Unlike his Democratic colleagues whose ideological bend tilts farther left, McAdams said he does not support Medicare for All. Cost and its unproven, un-researched, world-changing nature give him pause. “There is simply no precedent in our history to completely do away with private insurance, much less replace it with an unproven government bureaucracy,” McAdams said. “I think that starting over with a single government-run insurer that would cover everyone would be profoundly disruptive to the system we have today, and that change would shake our entire health care system, which makes up one-fifth of the United States economy.”


Instead, McAdams proposed shoring up the ACA and strengthening the existing health care market. He noted his support of bipartisan bills aimed at lowering prescription drug costs and investing in community health centers.

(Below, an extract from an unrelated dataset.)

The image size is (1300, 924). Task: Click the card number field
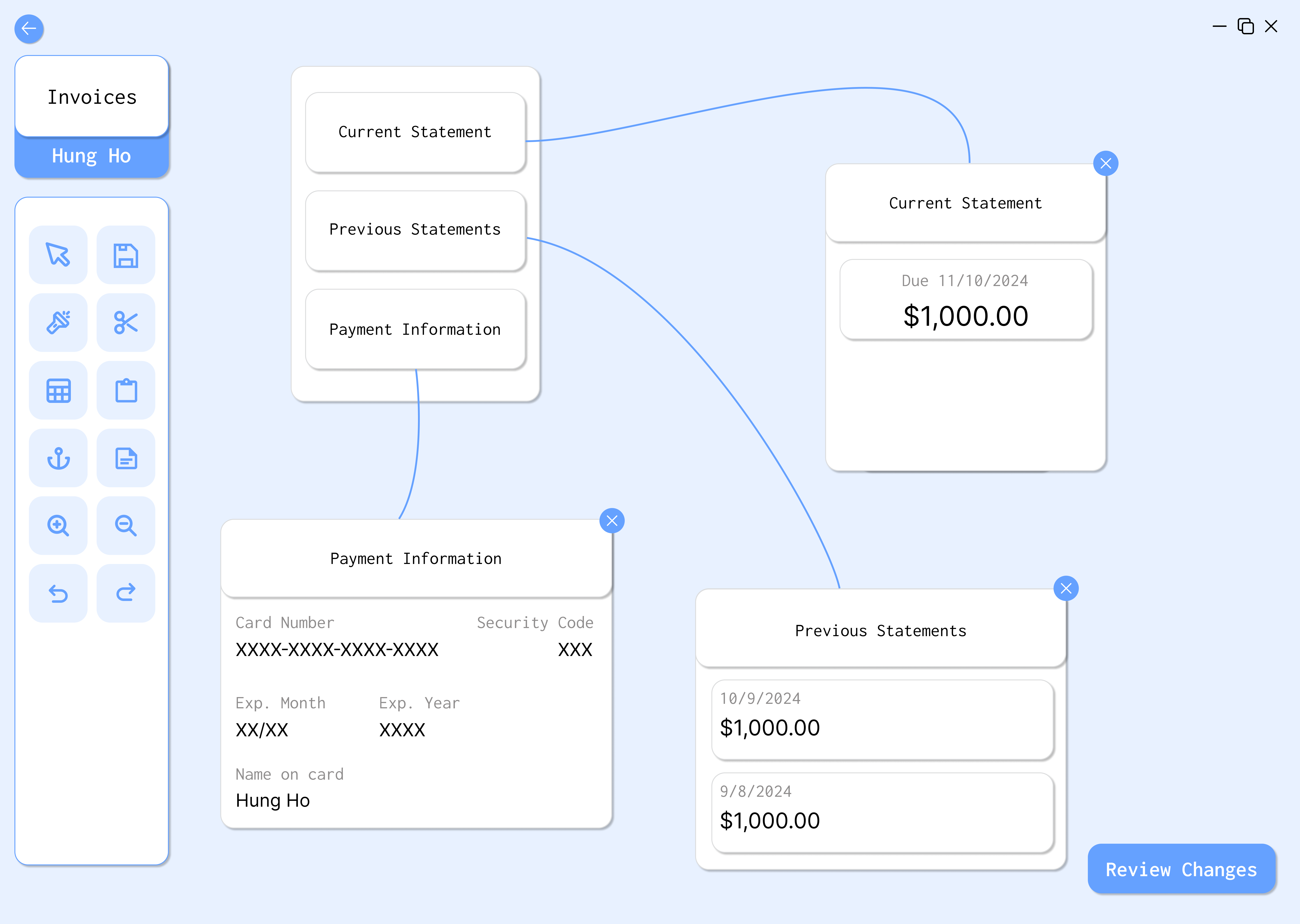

After his speech, McAdams took a few questions from a moderator, who, in a twist, asked him for his take on the Mueller report. The congressman said he hadn’t yet finished reading it, but it appeared that journalists had already published many of the findings before the special counsel released his report. “It was more of a whimper than a bombshell, because I think people had become acclimated, little by little, to each of the nuggets of information in that report,” McAdams said, noting that it “chronicles pretty serious dishonesty and corruption in our White House, from the president's campaign to many of his advisors to the president himself, and I think it’s something that we need to take very seriously.”


Once he explained his concerns about potential Russian meddling in the U.S. 2020 presidential election, McAdams deftly redirected the conversation back to health care. “I’ve been doing a lot of public meetings and town halls in the last 10 days that I’ve been in town. It is not the first topic on most people’s minds,” McAdams said of the Mueller report. “Most people want to know what we’re doing to address health care.”